* Goal of the exercise: Return exactly the lines below, starting with the one that has "大阪市阿倍野区 (143, 1901)" and going on through the one that has "守口市 (47, 1981)".

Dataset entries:

•••

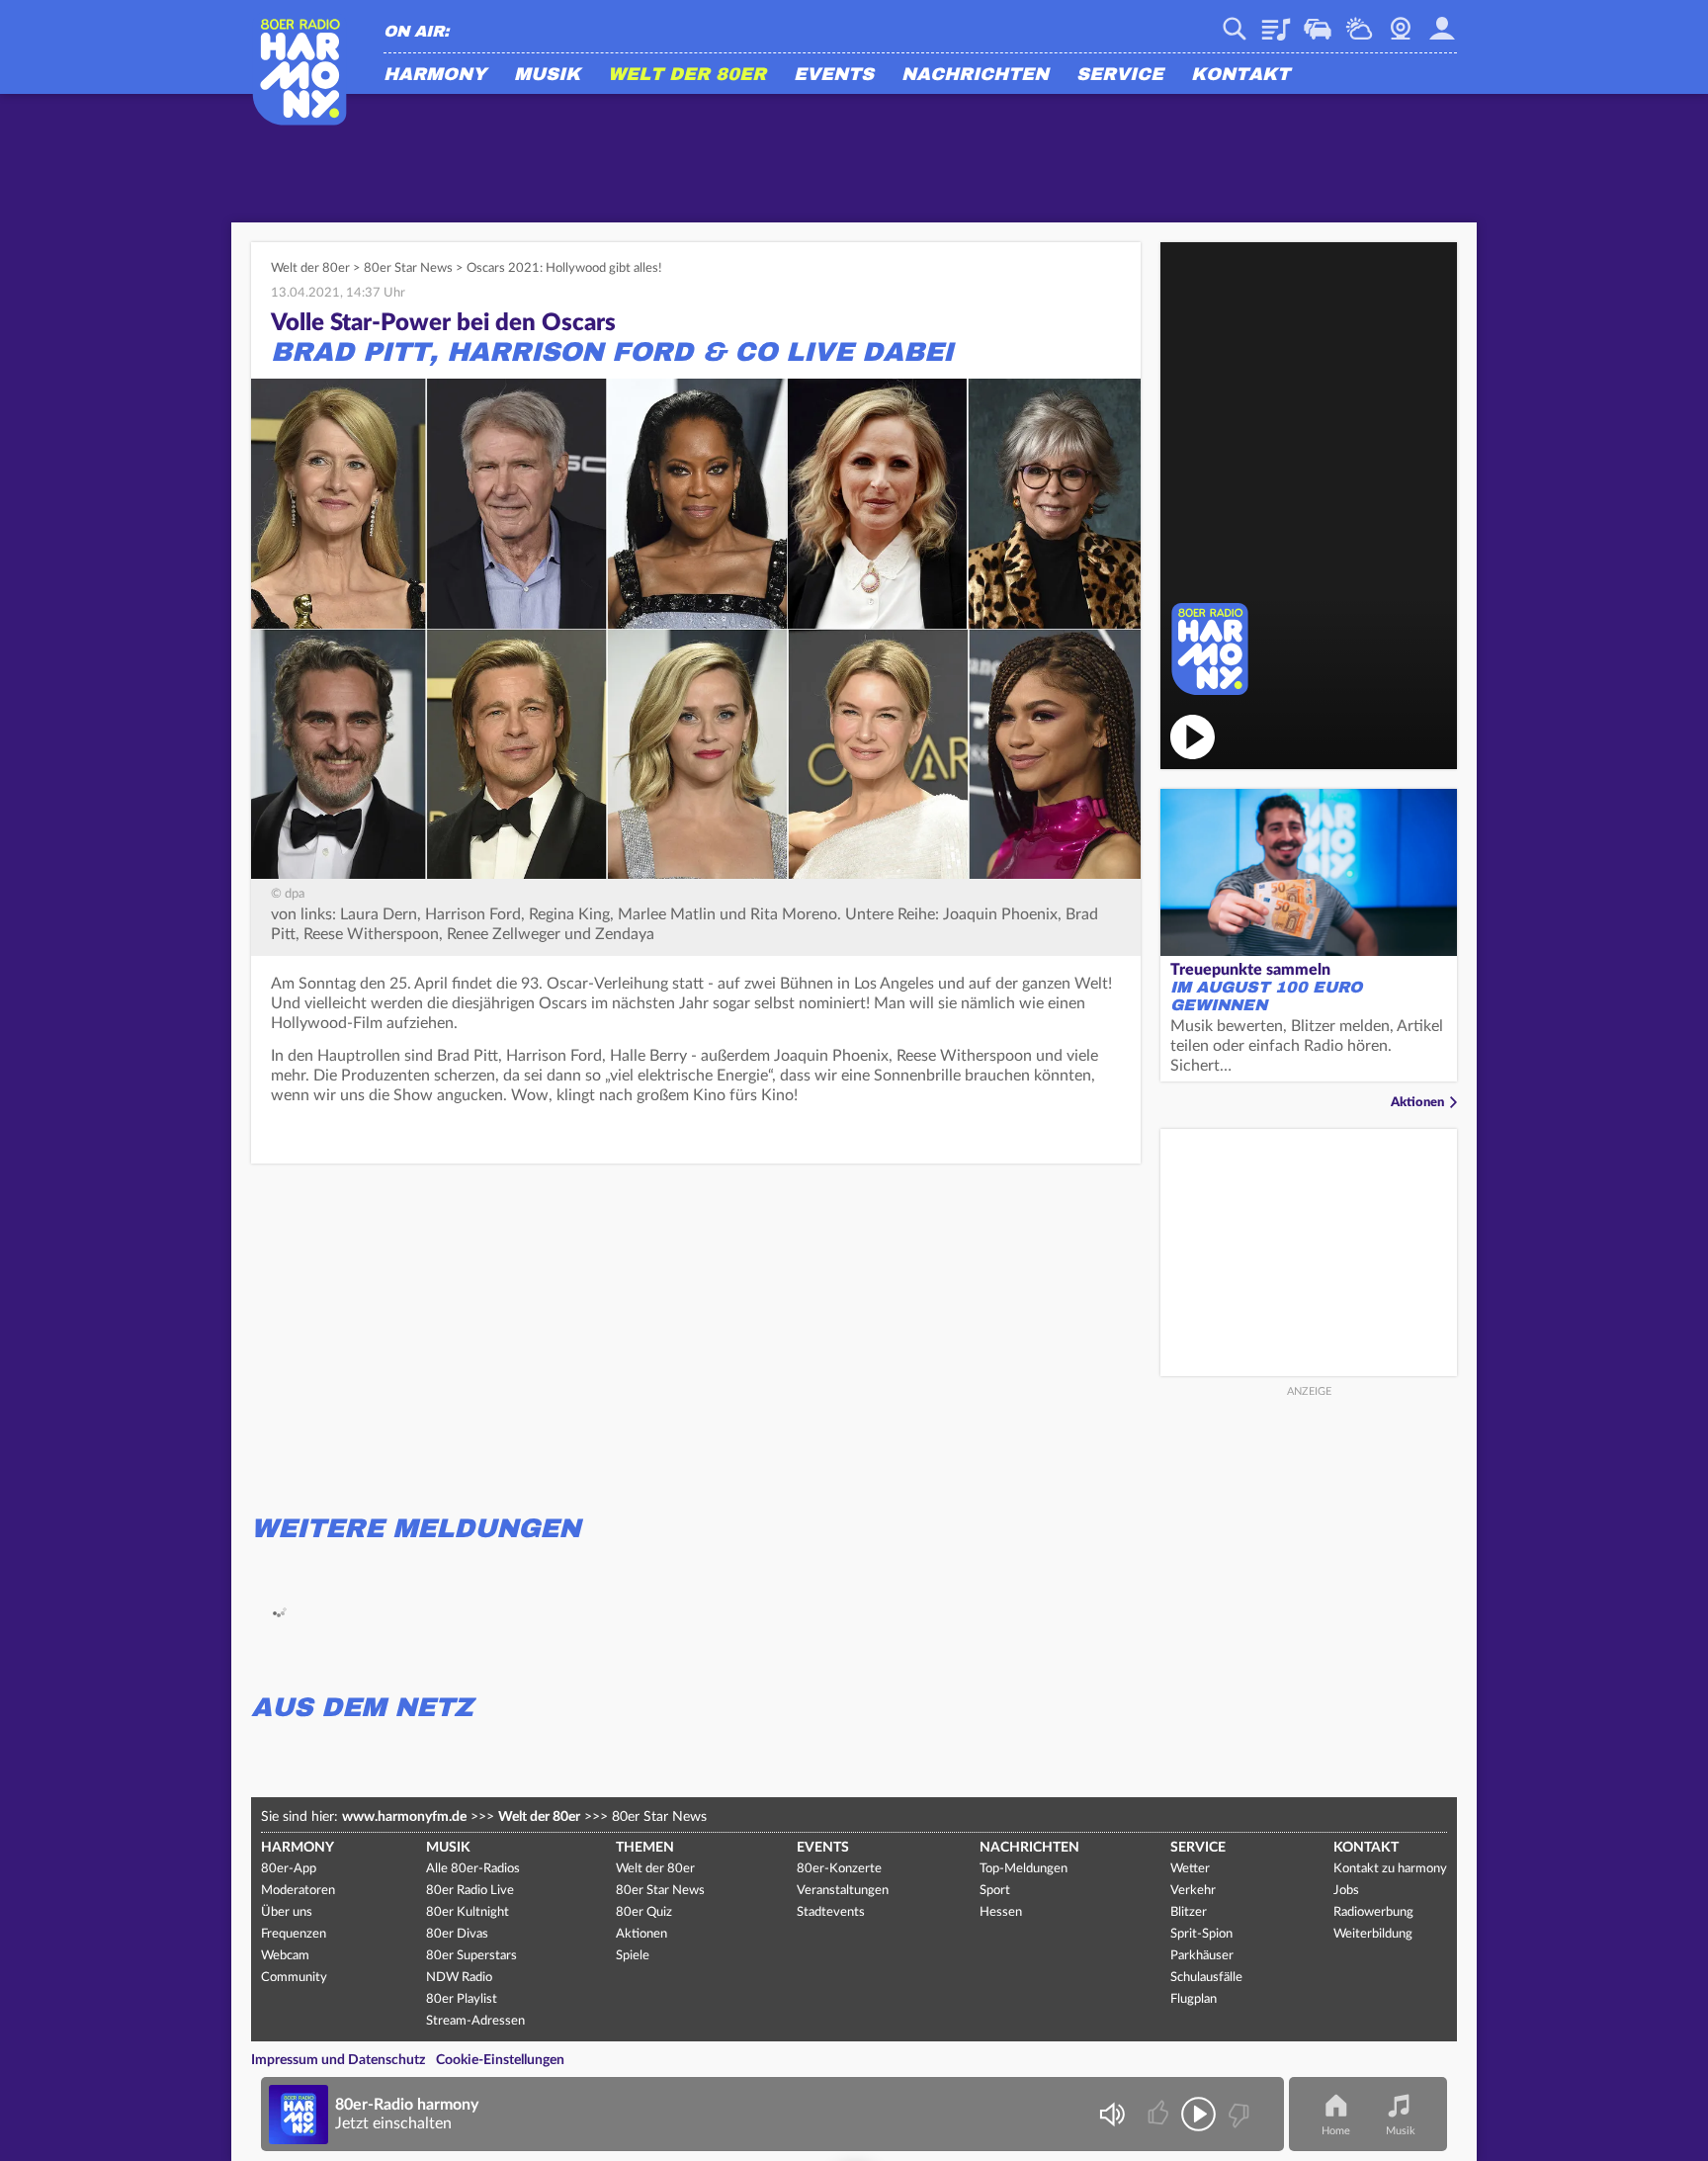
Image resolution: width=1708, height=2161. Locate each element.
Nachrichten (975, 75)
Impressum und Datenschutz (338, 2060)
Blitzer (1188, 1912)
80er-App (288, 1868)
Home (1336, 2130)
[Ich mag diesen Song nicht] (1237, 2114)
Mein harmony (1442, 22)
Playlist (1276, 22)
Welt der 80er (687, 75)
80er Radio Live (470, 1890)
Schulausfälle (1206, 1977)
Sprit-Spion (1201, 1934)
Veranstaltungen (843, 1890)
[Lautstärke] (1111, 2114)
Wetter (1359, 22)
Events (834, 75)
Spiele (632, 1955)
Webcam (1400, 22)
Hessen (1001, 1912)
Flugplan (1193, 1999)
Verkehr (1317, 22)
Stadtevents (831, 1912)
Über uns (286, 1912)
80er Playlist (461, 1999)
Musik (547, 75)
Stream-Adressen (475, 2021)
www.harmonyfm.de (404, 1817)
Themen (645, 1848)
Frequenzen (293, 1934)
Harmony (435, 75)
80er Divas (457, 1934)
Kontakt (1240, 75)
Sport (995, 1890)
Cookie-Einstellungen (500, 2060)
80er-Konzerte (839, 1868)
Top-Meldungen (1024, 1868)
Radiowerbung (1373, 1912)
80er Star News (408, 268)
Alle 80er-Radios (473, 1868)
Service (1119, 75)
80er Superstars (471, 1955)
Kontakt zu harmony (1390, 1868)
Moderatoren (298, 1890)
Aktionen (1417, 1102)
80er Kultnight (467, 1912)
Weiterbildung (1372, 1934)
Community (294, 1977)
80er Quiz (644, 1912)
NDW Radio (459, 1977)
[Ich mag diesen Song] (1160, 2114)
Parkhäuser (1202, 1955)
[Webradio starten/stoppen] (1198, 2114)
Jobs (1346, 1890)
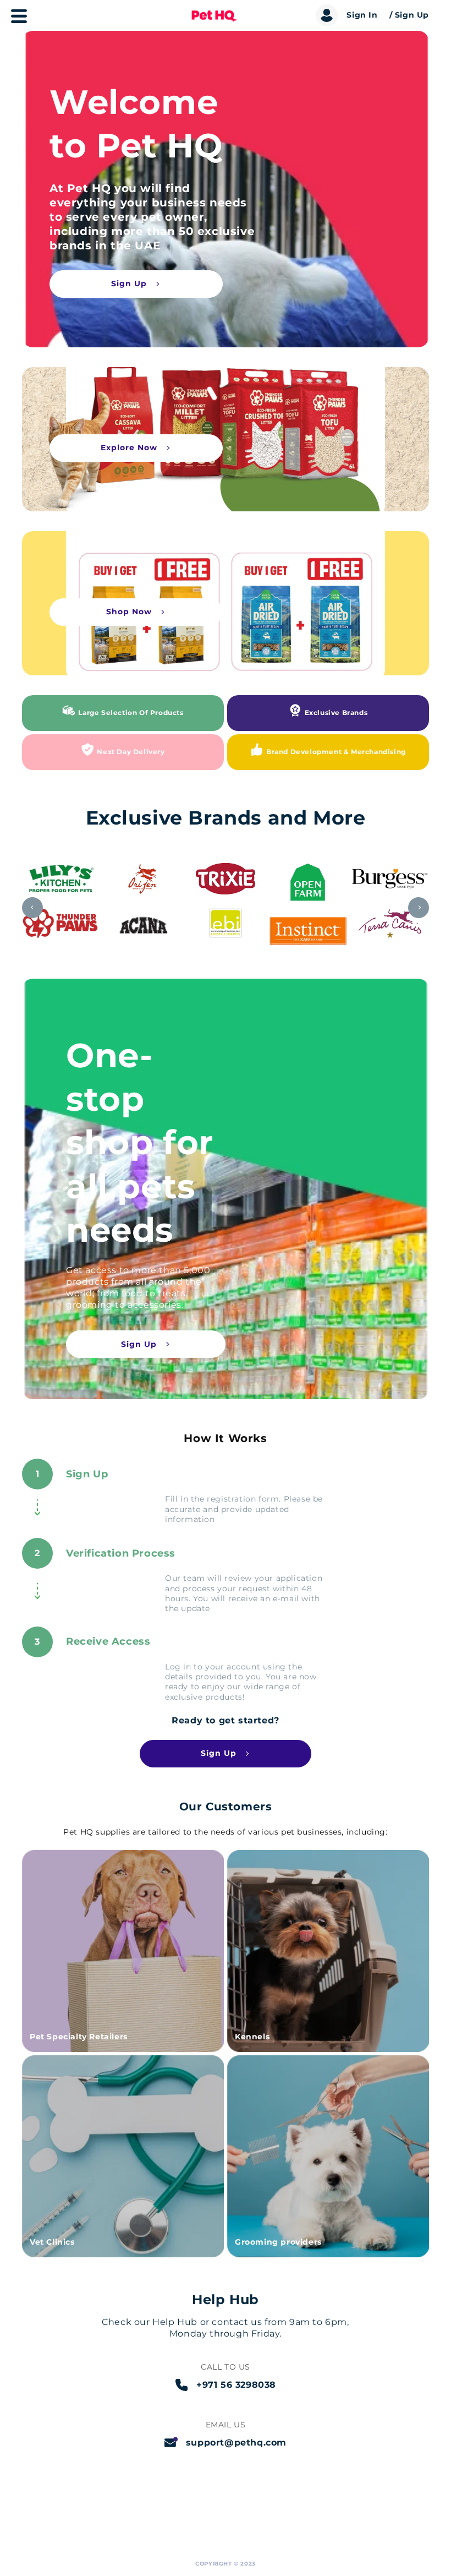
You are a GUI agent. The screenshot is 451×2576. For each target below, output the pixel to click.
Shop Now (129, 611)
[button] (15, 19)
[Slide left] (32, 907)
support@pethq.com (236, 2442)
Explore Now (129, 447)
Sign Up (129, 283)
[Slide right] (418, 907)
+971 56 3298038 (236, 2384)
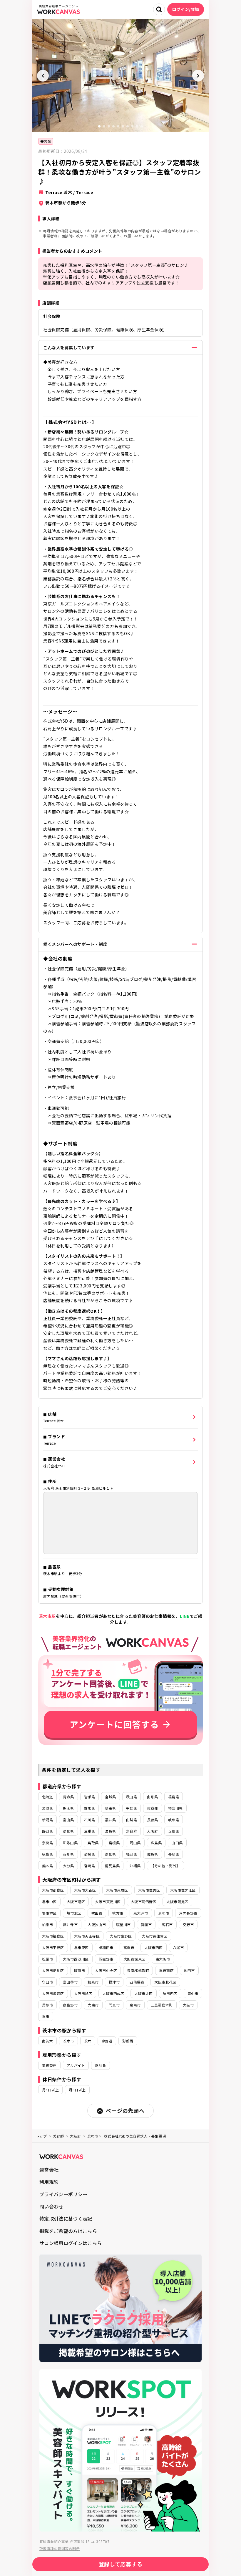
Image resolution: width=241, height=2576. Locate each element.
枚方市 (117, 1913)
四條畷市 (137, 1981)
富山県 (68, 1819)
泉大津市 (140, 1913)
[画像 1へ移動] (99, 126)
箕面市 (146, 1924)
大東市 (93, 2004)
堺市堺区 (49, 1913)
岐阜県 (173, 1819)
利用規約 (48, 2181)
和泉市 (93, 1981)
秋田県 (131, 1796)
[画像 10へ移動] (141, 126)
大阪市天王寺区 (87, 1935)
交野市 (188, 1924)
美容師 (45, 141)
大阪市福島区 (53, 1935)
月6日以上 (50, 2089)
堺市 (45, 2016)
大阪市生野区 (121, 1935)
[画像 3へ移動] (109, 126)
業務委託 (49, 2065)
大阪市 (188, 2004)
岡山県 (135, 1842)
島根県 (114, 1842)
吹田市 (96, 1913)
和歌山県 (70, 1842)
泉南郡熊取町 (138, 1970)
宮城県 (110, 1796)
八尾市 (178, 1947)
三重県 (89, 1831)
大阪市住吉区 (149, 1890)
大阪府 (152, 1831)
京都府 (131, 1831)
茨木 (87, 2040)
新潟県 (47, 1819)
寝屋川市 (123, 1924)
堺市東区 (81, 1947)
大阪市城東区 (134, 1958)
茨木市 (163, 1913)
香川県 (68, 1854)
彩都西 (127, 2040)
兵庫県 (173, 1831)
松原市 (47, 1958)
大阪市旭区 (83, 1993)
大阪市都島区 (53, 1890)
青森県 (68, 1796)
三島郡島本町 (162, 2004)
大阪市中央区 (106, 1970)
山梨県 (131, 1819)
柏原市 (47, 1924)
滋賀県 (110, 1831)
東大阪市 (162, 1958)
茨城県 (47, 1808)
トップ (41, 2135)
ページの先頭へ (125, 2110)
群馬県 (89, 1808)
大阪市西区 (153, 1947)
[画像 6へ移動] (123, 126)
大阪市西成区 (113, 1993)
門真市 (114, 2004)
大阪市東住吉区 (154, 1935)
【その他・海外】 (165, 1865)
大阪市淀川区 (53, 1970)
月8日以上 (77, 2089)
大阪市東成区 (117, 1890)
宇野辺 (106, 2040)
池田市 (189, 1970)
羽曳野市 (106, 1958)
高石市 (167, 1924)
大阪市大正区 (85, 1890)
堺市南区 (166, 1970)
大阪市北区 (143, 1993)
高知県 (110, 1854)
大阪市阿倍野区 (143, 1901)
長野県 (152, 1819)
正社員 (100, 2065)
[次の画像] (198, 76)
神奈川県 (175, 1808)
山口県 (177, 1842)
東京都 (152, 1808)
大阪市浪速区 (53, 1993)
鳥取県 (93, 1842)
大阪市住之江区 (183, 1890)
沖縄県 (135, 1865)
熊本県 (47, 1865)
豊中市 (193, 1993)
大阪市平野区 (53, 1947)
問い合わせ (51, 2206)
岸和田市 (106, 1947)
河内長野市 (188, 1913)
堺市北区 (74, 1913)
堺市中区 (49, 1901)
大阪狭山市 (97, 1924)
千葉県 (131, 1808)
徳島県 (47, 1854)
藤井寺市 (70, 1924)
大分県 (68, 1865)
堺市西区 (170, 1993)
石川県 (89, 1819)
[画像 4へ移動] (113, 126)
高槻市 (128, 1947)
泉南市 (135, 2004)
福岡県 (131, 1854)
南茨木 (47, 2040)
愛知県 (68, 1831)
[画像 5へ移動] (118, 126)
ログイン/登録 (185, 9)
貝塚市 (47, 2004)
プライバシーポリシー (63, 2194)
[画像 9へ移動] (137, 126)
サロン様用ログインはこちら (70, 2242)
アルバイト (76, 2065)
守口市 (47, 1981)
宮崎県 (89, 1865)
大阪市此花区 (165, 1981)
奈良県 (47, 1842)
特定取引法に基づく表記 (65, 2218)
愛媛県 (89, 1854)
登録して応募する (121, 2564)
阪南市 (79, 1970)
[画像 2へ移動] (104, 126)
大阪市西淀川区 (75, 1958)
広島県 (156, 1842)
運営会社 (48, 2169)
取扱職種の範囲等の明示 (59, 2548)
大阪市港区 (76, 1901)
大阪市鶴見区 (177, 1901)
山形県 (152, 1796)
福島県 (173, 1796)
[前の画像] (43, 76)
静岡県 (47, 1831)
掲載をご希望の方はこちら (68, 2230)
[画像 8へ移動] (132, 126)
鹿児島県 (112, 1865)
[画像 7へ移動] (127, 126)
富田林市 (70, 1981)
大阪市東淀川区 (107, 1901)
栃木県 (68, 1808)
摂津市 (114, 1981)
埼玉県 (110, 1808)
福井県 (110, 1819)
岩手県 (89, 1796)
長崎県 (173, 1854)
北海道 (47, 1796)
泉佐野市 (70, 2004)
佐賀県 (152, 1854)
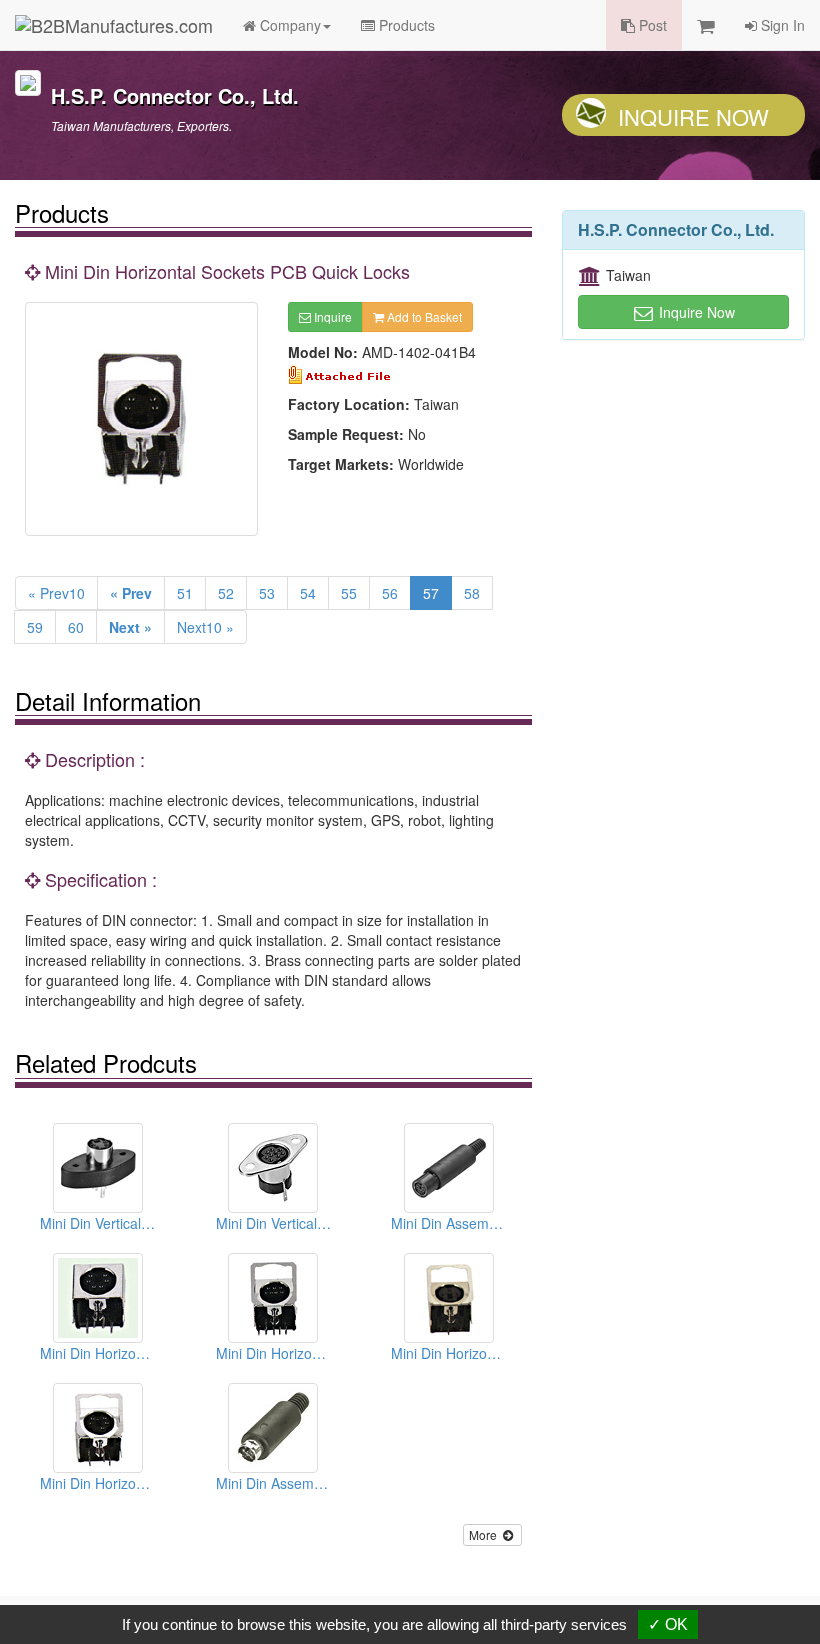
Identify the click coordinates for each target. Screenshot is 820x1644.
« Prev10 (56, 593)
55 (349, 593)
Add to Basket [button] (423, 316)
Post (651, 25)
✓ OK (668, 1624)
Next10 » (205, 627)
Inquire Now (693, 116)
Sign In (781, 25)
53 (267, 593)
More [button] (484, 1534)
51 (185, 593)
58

•••

* Solution:
大阪市阿倍野区 (143, 1901)
長野県 (152, 1819)
正社員 (100, 2065)
[次の画像] (198, 76)
神奈川県 (175, 1808)
山口県 (177, 1842)
東京都 (152, 1808)
大阪市浪速区 (53, 1993)
鳥取県 (93, 1842)
大阪市住之江区 (183, 1890)
沖縄県 (135, 1865)
熊本県 (47, 1865)
豊中市 (193, 1993)
大阪市平野区 (53, 1947)
問い合わせ (51, 2206)
岸和田市 (106, 1947)
河内長野市 (188, 1913)
堺市北区 (74, 1913)
堺市中区 (49, 1901)
大阪狭山市 (97, 1924)
千葉県 (131, 1808)
徳島県 (47, 1854)
藤井寺市 (70, 1924)
大分県 (68, 1865)
堺市西区 (170, 1993)
石川県 (89, 1819)
[画像 4へ移動] (113, 126)
高槻市 (128, 1947)
泉南市 (135, 2004)
福岡県 (131, 1854)
南茨木 (47, 2040)
愛知県 (68, 1831)
[画像 5へ移動] (118, 126)
ログイン/登録 (185, 9)
貝塚市 (47, 2004)
プライバシーポリシー (63, 2194)
[画像 9へ移動] (137, 126)
サロン様用ログインはこちら (70, 2242)
アルバイト (76, 2065)
守口市 (47, 1981)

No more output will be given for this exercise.